Les explications de la FMAFE…
A la Fédération marocaine des acteurs de la filière élevage (FMAFE), on souligne que les importateurs membres de cette fédération auraient été victimes d’informations erronées sur les raisons de la hausse des prix. Ce qu’il faut savoir, déclare le Président de cette Fédération, Mohamed Jabli, «c’est que les prix sont élevés sur le marché international. Les ovins que nous avons d’ailleurs importés dernièrement de l’Espagne ont coûté 120 dirhams au kilogramme».

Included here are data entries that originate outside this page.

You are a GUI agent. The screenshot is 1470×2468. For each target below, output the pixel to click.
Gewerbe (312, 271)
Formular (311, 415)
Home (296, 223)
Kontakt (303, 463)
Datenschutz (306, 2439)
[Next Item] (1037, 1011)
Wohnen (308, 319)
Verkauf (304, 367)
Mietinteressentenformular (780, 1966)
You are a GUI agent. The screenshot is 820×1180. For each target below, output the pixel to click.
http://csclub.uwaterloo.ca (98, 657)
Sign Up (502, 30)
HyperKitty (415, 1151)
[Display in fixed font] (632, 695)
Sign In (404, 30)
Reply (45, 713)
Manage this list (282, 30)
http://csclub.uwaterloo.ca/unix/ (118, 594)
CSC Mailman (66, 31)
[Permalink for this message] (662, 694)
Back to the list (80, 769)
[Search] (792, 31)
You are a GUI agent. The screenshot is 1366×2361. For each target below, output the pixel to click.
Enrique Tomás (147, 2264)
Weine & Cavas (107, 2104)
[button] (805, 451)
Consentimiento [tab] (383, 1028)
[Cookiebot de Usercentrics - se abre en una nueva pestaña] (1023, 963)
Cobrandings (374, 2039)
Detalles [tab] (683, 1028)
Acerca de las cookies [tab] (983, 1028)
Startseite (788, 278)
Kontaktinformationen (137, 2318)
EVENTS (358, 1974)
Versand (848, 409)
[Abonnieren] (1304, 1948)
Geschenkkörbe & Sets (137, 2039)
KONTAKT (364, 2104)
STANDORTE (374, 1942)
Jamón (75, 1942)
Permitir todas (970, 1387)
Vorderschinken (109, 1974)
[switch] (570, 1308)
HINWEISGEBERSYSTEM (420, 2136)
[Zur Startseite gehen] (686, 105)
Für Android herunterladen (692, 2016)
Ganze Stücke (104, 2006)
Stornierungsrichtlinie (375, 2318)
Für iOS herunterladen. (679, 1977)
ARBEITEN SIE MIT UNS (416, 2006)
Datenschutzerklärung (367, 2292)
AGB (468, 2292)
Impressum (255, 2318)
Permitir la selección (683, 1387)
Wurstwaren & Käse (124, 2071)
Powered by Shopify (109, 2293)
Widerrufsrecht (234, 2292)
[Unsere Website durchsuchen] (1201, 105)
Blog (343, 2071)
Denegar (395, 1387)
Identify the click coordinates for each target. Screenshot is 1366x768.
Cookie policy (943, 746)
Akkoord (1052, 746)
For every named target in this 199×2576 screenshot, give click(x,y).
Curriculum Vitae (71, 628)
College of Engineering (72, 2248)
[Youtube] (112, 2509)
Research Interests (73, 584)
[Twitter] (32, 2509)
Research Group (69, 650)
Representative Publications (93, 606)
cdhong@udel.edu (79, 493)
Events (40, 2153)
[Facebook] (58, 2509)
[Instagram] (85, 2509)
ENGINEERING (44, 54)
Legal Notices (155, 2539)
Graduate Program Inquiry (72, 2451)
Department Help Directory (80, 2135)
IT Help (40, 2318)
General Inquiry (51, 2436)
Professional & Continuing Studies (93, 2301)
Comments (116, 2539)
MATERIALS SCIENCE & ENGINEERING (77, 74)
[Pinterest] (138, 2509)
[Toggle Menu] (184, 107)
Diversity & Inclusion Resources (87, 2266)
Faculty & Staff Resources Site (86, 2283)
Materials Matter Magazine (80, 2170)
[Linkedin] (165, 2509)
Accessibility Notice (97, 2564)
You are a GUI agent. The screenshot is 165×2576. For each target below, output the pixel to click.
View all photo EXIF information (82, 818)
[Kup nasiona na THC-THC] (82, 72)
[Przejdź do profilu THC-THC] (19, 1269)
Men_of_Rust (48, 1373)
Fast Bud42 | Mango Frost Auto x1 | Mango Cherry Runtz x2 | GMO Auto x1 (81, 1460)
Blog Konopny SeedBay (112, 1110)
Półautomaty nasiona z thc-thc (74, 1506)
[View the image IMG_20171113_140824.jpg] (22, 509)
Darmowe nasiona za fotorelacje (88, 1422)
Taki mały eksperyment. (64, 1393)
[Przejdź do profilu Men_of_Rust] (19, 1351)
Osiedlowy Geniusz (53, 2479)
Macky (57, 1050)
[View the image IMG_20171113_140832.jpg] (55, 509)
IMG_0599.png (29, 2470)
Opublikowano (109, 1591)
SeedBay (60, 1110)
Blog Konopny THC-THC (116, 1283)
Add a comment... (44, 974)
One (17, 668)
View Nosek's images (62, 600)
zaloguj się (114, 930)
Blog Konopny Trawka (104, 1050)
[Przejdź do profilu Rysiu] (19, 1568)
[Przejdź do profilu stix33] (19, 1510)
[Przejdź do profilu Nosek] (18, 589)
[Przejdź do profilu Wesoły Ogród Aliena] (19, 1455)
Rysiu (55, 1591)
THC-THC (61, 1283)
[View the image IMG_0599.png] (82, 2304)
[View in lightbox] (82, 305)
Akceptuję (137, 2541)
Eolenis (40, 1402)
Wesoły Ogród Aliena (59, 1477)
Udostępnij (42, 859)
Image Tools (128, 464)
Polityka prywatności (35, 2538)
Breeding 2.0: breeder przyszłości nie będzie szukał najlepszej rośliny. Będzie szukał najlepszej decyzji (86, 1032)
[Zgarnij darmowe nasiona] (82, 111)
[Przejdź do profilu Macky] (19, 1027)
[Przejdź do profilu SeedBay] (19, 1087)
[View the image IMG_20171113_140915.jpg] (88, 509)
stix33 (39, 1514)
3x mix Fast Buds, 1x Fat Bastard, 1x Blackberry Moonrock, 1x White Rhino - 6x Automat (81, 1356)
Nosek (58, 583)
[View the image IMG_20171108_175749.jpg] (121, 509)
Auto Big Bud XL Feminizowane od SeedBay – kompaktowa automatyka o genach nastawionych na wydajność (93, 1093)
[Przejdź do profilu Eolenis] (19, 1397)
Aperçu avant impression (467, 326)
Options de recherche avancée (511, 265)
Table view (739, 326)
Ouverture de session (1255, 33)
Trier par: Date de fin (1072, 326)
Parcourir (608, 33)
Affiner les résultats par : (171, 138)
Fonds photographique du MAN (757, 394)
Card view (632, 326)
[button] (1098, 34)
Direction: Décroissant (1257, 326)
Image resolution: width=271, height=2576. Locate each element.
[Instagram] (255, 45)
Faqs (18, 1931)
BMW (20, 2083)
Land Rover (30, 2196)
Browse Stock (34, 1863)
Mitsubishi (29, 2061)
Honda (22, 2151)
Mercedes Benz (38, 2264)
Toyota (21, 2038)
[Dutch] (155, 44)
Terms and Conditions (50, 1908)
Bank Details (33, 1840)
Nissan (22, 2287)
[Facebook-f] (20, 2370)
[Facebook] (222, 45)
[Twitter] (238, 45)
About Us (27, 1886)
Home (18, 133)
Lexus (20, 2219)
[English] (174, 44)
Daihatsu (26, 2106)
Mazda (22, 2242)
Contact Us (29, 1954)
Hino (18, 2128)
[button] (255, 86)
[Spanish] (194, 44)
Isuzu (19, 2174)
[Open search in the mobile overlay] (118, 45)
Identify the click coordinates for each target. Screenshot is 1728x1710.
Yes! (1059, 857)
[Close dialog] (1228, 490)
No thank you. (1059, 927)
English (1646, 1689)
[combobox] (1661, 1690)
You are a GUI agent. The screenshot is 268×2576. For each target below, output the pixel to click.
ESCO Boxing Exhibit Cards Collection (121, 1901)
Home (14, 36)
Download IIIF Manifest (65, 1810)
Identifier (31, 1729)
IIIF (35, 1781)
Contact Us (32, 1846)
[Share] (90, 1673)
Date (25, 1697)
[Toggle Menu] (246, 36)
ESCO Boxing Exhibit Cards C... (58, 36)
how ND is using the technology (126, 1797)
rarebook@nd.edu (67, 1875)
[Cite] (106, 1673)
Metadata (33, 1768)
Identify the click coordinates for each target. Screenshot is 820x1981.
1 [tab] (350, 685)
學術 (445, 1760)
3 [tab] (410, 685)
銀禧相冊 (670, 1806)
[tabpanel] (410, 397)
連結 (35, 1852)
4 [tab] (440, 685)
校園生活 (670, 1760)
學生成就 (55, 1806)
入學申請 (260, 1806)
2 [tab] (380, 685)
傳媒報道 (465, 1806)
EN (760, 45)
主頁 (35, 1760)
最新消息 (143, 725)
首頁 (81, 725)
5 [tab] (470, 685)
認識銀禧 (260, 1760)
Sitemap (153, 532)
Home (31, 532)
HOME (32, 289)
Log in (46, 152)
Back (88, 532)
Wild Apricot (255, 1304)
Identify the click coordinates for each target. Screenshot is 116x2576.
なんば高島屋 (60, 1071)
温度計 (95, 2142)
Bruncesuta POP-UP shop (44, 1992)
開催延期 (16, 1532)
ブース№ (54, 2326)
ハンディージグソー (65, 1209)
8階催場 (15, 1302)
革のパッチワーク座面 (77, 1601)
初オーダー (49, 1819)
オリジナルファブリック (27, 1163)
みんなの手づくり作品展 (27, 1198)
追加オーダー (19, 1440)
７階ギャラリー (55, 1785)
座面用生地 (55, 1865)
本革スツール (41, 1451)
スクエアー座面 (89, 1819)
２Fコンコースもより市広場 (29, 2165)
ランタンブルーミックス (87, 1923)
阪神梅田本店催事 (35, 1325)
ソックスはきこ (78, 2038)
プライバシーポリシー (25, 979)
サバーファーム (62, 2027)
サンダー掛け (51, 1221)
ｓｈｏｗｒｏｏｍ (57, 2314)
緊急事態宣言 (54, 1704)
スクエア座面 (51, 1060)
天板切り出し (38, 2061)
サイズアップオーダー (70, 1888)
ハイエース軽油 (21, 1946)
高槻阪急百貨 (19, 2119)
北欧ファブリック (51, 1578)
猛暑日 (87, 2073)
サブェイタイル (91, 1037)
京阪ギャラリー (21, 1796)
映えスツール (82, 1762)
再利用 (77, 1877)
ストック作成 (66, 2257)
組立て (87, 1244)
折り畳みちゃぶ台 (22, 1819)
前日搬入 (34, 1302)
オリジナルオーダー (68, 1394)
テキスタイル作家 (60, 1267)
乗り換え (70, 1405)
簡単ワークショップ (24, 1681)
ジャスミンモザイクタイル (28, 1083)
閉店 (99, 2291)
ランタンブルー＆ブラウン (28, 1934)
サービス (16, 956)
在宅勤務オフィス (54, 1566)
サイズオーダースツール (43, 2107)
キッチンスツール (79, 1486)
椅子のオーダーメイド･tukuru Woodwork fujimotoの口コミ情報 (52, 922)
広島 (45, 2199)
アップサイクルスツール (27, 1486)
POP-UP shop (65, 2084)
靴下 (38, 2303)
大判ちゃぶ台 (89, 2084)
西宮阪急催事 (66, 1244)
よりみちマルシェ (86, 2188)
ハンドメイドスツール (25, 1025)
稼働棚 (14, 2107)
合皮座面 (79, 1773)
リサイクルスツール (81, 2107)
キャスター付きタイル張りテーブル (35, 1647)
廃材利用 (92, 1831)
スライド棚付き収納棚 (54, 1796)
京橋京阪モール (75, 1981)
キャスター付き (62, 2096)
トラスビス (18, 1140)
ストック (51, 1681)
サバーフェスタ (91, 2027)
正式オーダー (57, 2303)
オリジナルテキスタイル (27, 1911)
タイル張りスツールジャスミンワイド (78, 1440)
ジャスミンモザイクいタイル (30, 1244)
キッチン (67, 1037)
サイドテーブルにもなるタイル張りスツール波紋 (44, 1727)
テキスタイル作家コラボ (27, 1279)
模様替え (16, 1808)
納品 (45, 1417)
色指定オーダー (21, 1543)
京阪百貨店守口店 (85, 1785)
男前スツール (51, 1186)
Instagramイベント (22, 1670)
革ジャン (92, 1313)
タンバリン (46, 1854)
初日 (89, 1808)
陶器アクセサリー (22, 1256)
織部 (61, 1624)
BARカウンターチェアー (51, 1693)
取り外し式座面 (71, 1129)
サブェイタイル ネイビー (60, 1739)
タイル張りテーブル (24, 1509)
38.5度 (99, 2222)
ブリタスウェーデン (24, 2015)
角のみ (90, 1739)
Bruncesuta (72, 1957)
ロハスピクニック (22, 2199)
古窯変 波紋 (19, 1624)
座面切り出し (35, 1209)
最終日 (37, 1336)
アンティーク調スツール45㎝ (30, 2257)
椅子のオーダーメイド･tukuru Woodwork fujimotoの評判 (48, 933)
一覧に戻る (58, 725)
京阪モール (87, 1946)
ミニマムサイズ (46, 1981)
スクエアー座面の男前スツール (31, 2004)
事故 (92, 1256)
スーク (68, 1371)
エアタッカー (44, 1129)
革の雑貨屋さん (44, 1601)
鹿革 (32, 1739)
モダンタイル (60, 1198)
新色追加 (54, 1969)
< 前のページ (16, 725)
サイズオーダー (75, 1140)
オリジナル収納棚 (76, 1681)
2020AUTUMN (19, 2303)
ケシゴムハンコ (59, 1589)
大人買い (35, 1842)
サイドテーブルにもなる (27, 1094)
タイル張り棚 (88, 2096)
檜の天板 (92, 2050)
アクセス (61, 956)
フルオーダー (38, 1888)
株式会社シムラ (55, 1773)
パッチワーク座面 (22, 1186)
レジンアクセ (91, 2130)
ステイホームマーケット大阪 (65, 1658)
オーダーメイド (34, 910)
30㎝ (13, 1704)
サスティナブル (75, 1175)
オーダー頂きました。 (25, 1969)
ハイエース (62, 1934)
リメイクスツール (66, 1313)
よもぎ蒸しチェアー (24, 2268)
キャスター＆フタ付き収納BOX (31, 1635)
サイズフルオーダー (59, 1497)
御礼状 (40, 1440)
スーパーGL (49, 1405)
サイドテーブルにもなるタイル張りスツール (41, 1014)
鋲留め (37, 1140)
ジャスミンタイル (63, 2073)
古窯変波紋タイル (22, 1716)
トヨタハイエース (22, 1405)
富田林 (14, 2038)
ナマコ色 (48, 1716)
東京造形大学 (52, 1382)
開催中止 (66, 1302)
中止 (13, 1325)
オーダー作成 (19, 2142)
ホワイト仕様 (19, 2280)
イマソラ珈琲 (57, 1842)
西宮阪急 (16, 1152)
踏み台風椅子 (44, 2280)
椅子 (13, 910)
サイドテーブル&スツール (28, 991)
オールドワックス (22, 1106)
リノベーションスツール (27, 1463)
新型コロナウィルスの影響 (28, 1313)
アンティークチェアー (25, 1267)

Après l’annulation du sacrifice, il y a eu certes une diminution des prix, affirme-t-il. Mais, poursuit-il, «notre crainte c’est que les importations d’ovins vont s’arrêter, alors que nous n’avons pas encore un cheptel de reproduction stable avec lequel nous arriverions à satisfaire la demande nationale. C’est d’ailleurs cette situation qui a conduit à l’importation d’ovins et de bovins depuis déjà cinq ans pour mieux approvisionner le marché national, ajoute la même source.
Pour le président de la FMAFE, la crainte c’est qu’après deux ou trois mois, il y ait exploitation du stock d’ovins qu’il y a encore aujourd’hui. «Les éleveurs vont préférer écouler la viande et les têtes dont ils disposent sur le marché, même à un prix bas, puisque le rite sacrificiel a été annulé. On ne trouvera plus des ovins sur le marché, et donc les prix vont encore augmenter», explique-t-il, soulignant que des mesures d’accompagnement doivent être mises en place en faveur des éleveurs ayant préparé leurs cheptels pour l’Aïd, afin de leur permettre de compenser les pertes prévues.